__Task prompt__: Nothing may be left out, so copy every entry exactly.

[Opening Information provided section]

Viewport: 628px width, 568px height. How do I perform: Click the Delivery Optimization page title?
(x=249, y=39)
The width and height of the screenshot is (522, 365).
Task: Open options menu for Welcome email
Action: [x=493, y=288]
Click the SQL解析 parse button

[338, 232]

[Closing Information provided section]

__Written response__:
Viewport: 628px width, 568px height. How do I perform: Click the Delivery Optimization page title?
(x=249, y=39)
The width and height of the screenshot is (522, 365).
Task: Open options menu for Welcome email
Action: [x=493, y=288]
Click the SQL解析 parse button

[338, 232]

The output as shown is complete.